European school Luxembourg 2 set up their email service on Google.com as Gmail for business services. This is deviation from standard practice in all other European institutions which are all using their own servers because of security and personal data protection.
Opening Gmail account is a standard practice in European school Luxembourg 2 and all the secondary pupils are getting one. When opening Gmail account pupils have to provide mobile numbers to confirm account. School does that without any permission from parents. Parents are even not informed their children have to give their personal information (like date of birth and mobile phone number). Second point is that when child has Google account he/she can access all the services Google is offering like Youtube, Google Play where they can watch and play everything without any restrictions. Since parents are responsible for our children until they are 18 years old this is very serious concern and school should have written permission from each and every parent.
Google Terms of Service states that opening account for children bellow age of 13 is not allowed: https://support.google.com/accounts/answer/1350409?hl=en. When they get this account they are able to access all the services Google is offering (Youtube, Google apps, Music, Hangouts etc.) This is highly questionable practice and school would definitely need parents permission before opening account since children are 11 years old when they enter Secondary.
Google Terms of Service http://www.google.com/intl/en/policies/terms/ says: When you upload, submit, store, send or receive content to or through our Services, you give Google (and those we work with) a worldwide license to use, host, store, reproduce, modify, create derivative works (such as those resulting from translations, adaptations or other changes we make so that your content works better with our Services), communicate, publish, publicly perform, publicly display and distribute such content. So all the information our children and other school employees are sending around is stored and monitor on servers in United stated.
Hosting email server outside of Institution is also against European Commission’s current internal IT rules that requires all the information to be stored on servers inside the Institutions.
European school Luxembourg 2 is also regularly checking children email communication (email spying) and they punish them if they find inappropriate words or content. Children are sending emails between each other so anybody who reads this kind of emails should have explicit written permission from the account owner. This is standard procedure for all European Institutions.
In my complain to EDPS -European Data Protection Supervisor I asked that European school Luxembourg 2 should immediately move all the infrastructure to a locally hosted Exchange server or use one of the European Commission’s servers. They should also inform all the parents about their action and delete all the data stored on Google servers. For second point about checking children’s email school should immediately stop monitoring account without account owner’s written permission and apologies for the current spying to all the effected children.

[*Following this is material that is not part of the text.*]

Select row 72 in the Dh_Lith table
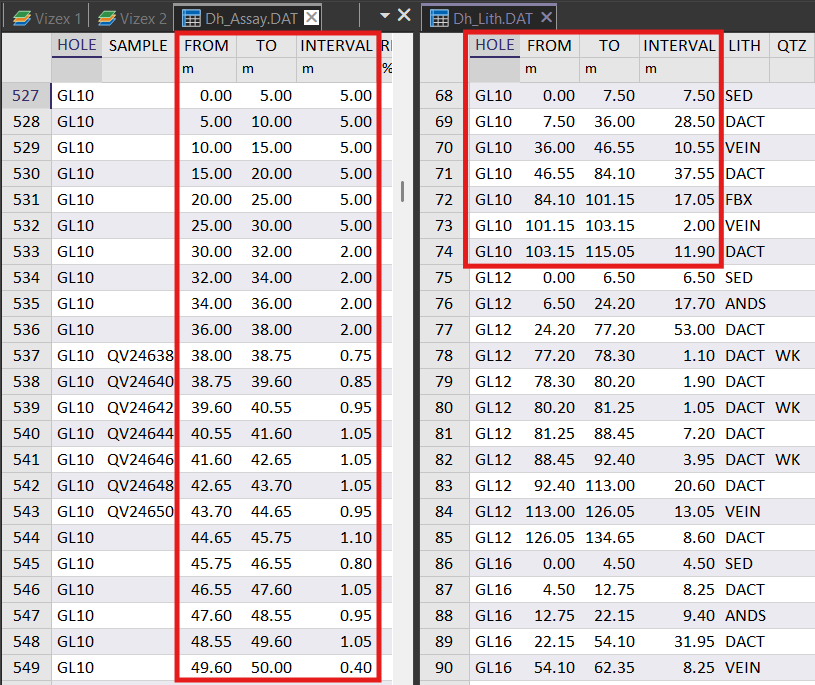 (443, 199)
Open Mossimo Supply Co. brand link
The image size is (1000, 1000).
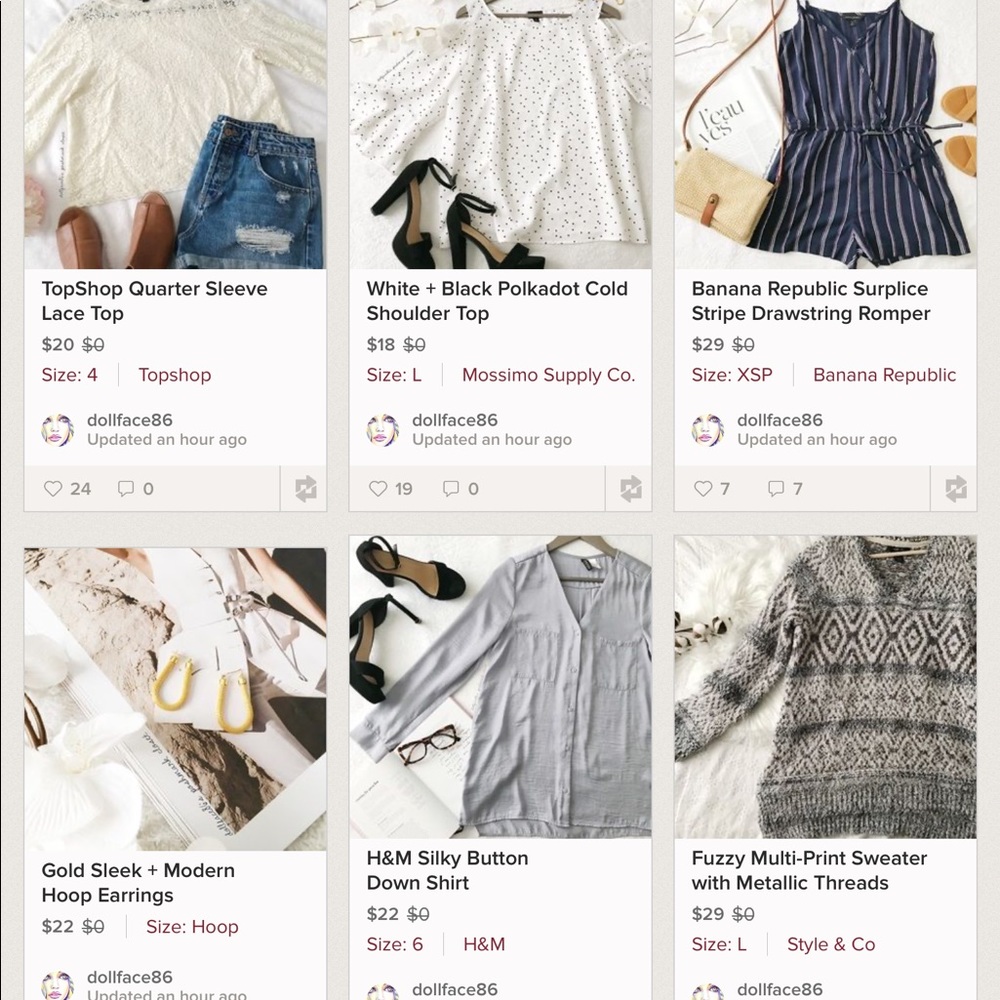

European school Luxembourg should only hope parents won’t pursue legal actions against them.
As of 01.09.2017 all users on European school Luxembourg 2 are using Microsoft Office 365 account. Although many pupils can’t access their accounts since “experts” in Brussels can’t prepare their accounts properly and first time password are not working.
On the other side it’s very reassuring that incidents like described above are not present any more. It is very positive that new school administration strictly follows all the required data protection regulation.